Dans les médias ainsi que sur les plateaux de télévision, certains chroniqueurs et invités évoquent souvent la fameuse « jurisprudence du flagrant délit continu », sans toujours connaître les origines de ce concept. Si l’on se réfère aux archives du journal « Le Témoin », les événements remontent à l’année 1995 ou 1996, lors d’une tentative avortée de sit-in de l’opposant de l’époque, Me Abdoulaye Wade, devant le ministère de l’Intérieur, alors que le président Abdou Diouf dirigeait le régime socialiste.
Lorsque Me Wade et certains responsables du Parti Démocratique Sénégalais (Pds) sont parvenus près du théâtre Sorano, situé sur l’avenue de la République, ils ont été confrontés à l’intervention de la police, qui a fait usage de grenades lacrymogènes pour disperser les manifestants du mouvement « Sopi ». Ces derniers se sont rapidement évanouis dans la foule. Quelques mois plus tard, Me Wade et ses partisans ont annoncé leur intention de retourner sur les lieux pour marcher jusqu’au ministère de l’Intérieur. Anticipant cette démarche, l’influent procureur de l’époque, Abdoulaye Gaye, a ordonné l’arrestation de Me Wade, surnommé le « Pape du Sopi », ainsi que de ses camarades de lutte. Cette action s’appuyait sur la théorie du « flagrant délit continu », abrégée familièrement sous le terme de « Fladéco », une expression popularisée par le journal « Le Témoin/Hebdo ».
Pour justifier l’arrestation de Me Wade et de ses alliés, le procureur Abdoulaye Gaye a affirmé que les membres du mouvement « Sopi » étaient accusés d’avoir participé à un rassemblement illégal et à une manifestation non autorisée. Ainsi, l’infraction liée à la tentative de sit-in avortée, commise par Me Wade et ses collègues plusieurs semaines auparavant, était considérée comme perdurant dans le temps.
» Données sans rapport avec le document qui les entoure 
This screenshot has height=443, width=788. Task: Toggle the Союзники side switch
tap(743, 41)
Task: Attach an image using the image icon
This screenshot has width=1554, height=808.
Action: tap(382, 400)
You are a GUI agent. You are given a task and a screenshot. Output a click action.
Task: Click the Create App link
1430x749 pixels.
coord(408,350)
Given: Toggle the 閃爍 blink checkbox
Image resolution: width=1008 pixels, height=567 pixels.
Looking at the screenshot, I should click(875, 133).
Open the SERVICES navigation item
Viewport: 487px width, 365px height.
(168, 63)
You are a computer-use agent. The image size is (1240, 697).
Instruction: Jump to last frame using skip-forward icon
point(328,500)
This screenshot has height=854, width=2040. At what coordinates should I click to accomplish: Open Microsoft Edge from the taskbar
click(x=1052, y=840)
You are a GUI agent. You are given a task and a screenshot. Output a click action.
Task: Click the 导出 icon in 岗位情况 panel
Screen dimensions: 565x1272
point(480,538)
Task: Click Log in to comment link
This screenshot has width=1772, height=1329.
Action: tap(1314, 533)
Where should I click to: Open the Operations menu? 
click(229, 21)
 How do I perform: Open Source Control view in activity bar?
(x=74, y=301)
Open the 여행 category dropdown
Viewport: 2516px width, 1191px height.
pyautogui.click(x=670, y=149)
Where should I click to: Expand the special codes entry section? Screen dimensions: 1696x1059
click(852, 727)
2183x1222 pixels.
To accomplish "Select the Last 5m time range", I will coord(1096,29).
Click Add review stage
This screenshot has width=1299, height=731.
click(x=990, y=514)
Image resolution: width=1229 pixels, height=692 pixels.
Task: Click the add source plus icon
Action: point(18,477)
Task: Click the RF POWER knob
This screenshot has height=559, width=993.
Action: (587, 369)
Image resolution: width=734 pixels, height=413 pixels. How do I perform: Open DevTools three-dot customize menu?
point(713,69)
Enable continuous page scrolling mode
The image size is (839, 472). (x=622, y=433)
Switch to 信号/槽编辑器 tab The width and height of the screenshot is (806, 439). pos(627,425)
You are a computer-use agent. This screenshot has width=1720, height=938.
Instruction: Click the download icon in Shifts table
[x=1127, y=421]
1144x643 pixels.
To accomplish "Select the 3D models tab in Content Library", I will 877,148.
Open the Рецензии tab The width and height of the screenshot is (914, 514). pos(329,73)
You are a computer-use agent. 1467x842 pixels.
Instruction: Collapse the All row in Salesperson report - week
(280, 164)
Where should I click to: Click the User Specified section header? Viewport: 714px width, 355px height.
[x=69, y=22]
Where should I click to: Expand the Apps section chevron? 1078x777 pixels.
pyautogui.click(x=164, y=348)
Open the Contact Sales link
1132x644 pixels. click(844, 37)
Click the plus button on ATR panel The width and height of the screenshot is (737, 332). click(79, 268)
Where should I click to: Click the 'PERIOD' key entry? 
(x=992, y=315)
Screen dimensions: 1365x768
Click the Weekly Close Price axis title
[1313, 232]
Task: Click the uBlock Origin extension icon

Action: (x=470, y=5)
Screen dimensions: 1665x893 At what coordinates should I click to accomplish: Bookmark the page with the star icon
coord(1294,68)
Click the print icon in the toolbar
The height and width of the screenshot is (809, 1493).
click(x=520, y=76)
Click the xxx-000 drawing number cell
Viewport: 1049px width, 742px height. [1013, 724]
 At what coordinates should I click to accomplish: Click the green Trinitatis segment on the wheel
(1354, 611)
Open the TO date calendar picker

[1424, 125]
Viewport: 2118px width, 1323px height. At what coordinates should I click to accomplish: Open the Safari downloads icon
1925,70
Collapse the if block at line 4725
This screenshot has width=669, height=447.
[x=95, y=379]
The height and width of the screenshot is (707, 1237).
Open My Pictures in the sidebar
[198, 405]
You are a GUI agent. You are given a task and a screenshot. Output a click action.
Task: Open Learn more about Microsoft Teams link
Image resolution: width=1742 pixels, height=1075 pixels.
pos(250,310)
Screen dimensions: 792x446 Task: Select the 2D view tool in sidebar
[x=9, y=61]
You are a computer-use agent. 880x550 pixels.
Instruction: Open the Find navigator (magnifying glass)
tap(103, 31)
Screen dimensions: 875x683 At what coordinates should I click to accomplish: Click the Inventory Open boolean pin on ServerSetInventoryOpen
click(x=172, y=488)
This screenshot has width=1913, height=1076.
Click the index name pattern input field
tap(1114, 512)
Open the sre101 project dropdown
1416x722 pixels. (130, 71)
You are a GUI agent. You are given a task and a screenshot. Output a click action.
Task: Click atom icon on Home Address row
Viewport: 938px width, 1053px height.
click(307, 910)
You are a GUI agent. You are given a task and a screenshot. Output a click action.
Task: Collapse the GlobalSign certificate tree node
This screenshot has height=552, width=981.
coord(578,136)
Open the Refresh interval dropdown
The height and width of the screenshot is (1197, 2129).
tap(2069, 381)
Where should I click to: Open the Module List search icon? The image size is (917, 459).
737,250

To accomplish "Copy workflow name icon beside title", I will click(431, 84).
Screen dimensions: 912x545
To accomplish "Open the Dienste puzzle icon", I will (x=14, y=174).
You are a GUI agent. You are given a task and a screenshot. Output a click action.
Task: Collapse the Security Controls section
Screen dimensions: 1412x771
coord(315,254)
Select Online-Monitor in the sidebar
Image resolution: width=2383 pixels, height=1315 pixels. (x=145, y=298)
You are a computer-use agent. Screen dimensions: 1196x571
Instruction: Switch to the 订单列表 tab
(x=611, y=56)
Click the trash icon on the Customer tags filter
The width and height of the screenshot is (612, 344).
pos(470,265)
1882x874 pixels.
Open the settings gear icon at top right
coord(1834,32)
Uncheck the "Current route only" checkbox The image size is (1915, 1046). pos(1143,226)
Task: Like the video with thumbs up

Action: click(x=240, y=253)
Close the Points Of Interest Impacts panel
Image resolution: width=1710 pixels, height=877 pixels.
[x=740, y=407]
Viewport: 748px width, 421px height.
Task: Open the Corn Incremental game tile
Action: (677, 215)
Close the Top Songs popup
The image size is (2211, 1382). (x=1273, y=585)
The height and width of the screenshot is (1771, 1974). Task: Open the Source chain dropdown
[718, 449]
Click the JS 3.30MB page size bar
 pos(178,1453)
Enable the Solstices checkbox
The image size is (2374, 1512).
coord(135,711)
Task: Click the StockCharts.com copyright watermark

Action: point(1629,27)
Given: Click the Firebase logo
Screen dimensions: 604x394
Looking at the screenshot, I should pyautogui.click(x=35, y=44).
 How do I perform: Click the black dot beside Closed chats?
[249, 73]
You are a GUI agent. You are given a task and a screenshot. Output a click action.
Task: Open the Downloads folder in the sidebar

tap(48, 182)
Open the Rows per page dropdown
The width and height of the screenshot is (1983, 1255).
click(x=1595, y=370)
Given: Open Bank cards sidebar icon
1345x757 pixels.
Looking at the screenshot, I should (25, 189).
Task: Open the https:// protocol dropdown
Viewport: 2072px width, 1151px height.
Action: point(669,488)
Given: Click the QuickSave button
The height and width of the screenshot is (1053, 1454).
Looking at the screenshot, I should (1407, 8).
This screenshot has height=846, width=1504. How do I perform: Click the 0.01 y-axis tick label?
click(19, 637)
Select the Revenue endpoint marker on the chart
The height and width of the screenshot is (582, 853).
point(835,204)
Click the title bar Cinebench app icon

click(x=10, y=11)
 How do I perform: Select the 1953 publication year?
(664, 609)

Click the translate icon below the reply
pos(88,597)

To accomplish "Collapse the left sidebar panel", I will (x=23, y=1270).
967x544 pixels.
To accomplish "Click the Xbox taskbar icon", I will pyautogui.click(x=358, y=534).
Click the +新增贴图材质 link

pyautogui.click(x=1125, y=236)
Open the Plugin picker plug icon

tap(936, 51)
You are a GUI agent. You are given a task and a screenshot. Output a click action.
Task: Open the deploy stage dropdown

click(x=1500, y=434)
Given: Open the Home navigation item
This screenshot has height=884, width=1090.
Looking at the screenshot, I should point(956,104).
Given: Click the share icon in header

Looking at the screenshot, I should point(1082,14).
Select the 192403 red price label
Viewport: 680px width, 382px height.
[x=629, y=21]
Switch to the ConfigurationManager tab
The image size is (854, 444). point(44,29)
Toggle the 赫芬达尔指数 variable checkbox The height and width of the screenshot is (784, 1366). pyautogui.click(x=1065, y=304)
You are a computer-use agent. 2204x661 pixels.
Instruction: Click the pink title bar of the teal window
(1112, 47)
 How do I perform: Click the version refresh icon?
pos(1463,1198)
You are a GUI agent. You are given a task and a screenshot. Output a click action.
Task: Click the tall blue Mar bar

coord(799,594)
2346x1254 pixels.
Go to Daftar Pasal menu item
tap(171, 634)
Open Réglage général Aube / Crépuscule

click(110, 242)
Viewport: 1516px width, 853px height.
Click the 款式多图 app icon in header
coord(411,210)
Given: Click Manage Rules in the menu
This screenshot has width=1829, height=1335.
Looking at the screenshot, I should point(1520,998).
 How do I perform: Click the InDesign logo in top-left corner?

En résumé, le concept de « flagrant délit continu » avait été étendu sur une période prolongée. À l’époque, cette interprétation juridique avait été utilisée de manière complexe pour cibler l’opposant principal, Me Wade. Plus de 40 ans plus tard, les méthodes similaires persistent et se sont même aggravées, puisque le prétexte n’est plus les « flagrants délits », mais les « crimes flagrants de terrorisme ».